Use coconut oil in the summer when it’s hot, sesame oil in the winter when it’s cold – keep it simple. Maybe you start doing it, and everyone that you
hang out with in this community begins talking about what they’re noticing from the massage. They’re noticing, “Wow I feel better about my body, just by using oil.
It’s not so surprising, because oil is love in Ayurveda. oil is sumptuous it has this quality of snehana, this like…sumptuous, oozy quality. And, love has this sumptuous, oozy quality.
You know when you really feel love? I am this way with my daughter (and she and I are kind of ridiculous), we just like…ooze love all over each other. We call it a love fest, usually it happens once a day or so. We just like…can’t get over how much love there is and we just love, love, love on each other.
People do this with babies. Have you ever noticed that? You watch a woman with a baby, in particular (men too…if it hasn’t been shamed out of them, they can have a love fest, too), and feel that sense of oozing. That is cool, because in Ayurveda that is the same quality as oil. So, Ayurveda says oil is the physicality of love. If love were to show up in the physical world as a substance, it would show up as oil. In yogic self-care, we take this oil and we just rub, rub, rub it into our skin. Into our encasement, into our envelope.
When your body takes love in, in the physical form of oil, your body starts to feel loved.
Now, there are many self-esteem practices that you know, that everyone’s probably done. Positive affirmations like, “I love myself,” but you look in the mirror and you’re like “I hate my thighs.” Then you think…”I’m not doing my mantra,” let’s change it to “I love myself.”

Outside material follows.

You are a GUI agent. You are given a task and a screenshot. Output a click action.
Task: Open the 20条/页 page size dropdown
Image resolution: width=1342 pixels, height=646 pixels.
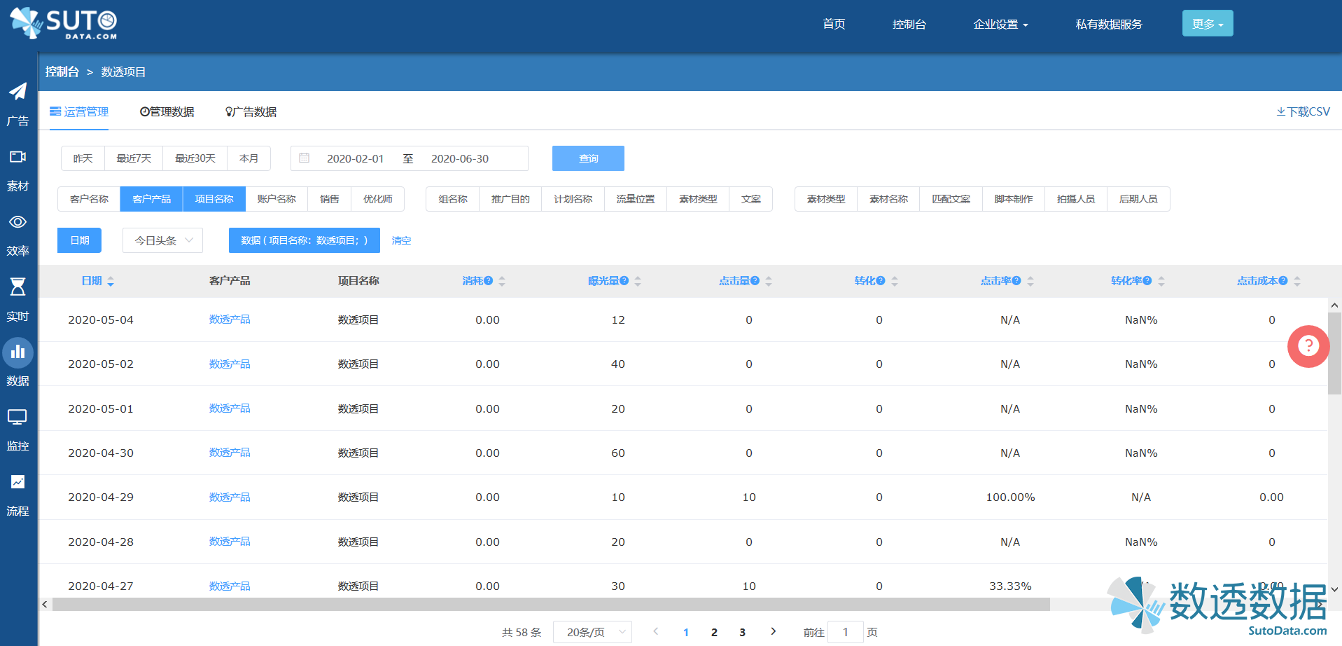pyautogui.click(x=592, y=632)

Well, saying that is not a bad idea, but the thing about oil massage is that you show your physical body. Your cells feel loved. When your cells feel loved there’s an experience of “I love my body.” When you have the experience of “I love my body,” it just doesn’t register to look in the mirror and say you hate your thighs. You’re in a
different plane of consciousness, and no longer in dualistic self-judgment. All of that has literally been rubbed away by the intention in your heart, the friction of your hands, and the oil soaking into your skin. It’s really that simple.
Feel the Change, See the Lustor
In your community, people are doing this day in and day out. After a month, or two, or three, people start to notice….”oh, I have no cellulite…that’s kind of cool. And my body…even though I’m rubbing fat in, I have less fat overall, that’s really interesting.”
Someone else is noticing, “my backbends are so much deeper, they’re so much easier. Or, my joints have stopped cracking, and their hair is getting thicker.”
We start to notice these beneficial side effects, and someone else says, “You know, I’m more at home in my body then I’ve ever been, and I’m 65. When I look back and think of all of the years, of all those years as a teenager when I was at war with myself, all those years in my early 20s when I was at war with myself, all those years of bearing children… my goodness, it would have been so nice after birthing a baby to help my body come back into its natural shape, with love.”
That is the thing about oil massage. It has all these benefits. When we start to learn self-care techniques, and we start to really do them consistently, over time we notice that this is a core practice. It’s a core competency that I want to have for the rest of my life. When I’m in my 70s, I’m not going to be like that dry, crackly, old lady. I’m going to be like Dr. Vasant Lad, that Indian guy who’s…shining! He’s glowing, there’s luster coming out of his skin. Why is there luster coming out of his skin?
You guessed it; Dr. Vasant Lad practices the daily self-care practice of oil massage. It’s really that simple.